*YOUR OBJECTIVE:* Below are some records. How many of their lines contain the string "coordinates"? Answer with the number alone.

Collected data entries
________________________________________

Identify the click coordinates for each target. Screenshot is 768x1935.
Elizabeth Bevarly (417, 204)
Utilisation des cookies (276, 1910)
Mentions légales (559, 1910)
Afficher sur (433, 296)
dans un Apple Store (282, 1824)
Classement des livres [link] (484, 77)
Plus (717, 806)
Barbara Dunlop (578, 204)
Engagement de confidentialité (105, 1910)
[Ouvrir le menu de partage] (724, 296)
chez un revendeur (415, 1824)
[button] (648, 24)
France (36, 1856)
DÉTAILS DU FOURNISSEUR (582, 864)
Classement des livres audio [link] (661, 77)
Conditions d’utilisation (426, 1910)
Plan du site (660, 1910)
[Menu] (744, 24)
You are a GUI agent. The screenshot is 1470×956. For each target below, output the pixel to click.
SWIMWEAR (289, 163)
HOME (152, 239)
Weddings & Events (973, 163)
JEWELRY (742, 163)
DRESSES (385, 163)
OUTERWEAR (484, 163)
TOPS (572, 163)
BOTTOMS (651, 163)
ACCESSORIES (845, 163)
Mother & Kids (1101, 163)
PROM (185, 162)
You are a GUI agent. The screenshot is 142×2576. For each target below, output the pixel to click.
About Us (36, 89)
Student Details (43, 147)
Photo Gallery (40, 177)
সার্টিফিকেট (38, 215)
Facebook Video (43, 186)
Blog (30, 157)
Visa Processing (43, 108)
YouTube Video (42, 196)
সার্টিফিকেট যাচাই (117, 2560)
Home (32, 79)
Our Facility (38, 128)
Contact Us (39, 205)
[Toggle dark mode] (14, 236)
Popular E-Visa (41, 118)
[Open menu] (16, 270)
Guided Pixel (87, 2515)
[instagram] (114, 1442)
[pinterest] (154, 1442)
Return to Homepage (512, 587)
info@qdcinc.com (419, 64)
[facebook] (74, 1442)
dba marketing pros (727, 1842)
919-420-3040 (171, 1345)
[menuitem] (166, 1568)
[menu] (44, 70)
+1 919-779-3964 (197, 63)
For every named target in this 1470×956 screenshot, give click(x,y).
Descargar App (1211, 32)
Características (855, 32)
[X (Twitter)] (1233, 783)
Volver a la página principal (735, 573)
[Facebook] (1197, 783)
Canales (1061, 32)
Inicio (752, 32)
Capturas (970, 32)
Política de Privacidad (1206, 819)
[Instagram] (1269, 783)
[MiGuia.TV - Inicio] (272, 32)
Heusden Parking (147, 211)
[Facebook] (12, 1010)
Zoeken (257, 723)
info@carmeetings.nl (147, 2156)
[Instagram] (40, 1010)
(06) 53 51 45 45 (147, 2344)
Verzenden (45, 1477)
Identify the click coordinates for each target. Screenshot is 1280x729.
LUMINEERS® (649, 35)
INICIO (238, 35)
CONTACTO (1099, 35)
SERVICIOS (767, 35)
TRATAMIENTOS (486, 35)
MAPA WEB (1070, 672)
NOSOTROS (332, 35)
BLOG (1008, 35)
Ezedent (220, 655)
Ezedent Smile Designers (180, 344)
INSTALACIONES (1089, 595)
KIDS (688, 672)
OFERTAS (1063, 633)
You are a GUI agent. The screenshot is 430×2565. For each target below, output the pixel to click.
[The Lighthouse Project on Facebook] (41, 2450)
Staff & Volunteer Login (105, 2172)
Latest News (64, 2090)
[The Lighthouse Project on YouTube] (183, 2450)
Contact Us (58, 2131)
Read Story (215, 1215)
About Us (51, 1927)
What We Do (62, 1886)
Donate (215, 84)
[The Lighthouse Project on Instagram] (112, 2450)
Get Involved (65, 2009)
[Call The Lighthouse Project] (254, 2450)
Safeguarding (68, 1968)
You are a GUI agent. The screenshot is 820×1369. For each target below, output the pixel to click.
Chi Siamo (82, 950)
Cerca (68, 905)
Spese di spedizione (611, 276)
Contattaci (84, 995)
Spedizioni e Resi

________________________________________

*WRITTEN SOLUTION:* 2